W dzieciństwie kajzerki były moimi ulubionymi bułeczkami. Dawno ich nie jadłam, dlatego zaplanowałam, że upiekę je na weekend. Jednak zamiast tradycyjnej formy, zdecydowałam, że w cieście znajdzie się puree z pieczonej dyni, które nada bułeczkom pięknego koloru.
Kajzerki sprzedawane w piekarniach zazwyczaj wyróżniają się charakterystycznymi nacięciami robionymi przez maszynę. Kiedyś prezentowałam przepis jak naciąć bułeczki samodzielnie w domu tępą stroną noża. Tym razem jednak zdecydowałam, że uformuję je od podstaw samodzielnie.

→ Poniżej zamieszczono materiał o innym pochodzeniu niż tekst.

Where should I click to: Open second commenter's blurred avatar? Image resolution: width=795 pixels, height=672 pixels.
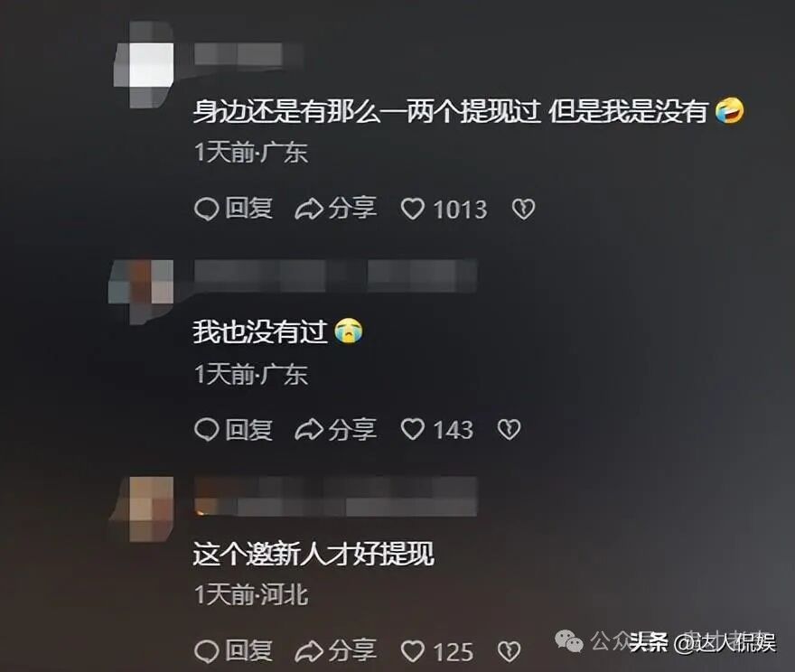pos(142,292)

W ramach inpsiracji zerknęłam do niezawodnej księgi chleba J. Hamelmana, gdzie znalazłam pomocny rysunek jak kształtować ciasto na chałkę i zabrałam się do kształtowania kajzerek. Jak na pierwszy raz jestem całkiem zadowolona, chociaż domyślam się, że ich zawijanie wymaga wprawy i praktyki.
Jak zrobić puree z dyni? Wybieramy dynię mocno pomarańczową o małej zawartości wody np. hokkaido lub piżmową. Kroimy na kawałki, skrapiamy oliwą i pieczemy (hokkaido można ze skórką) przez 30 minut w 200 stopniach. Upieczoną dynię miksujemy na gładkie puree.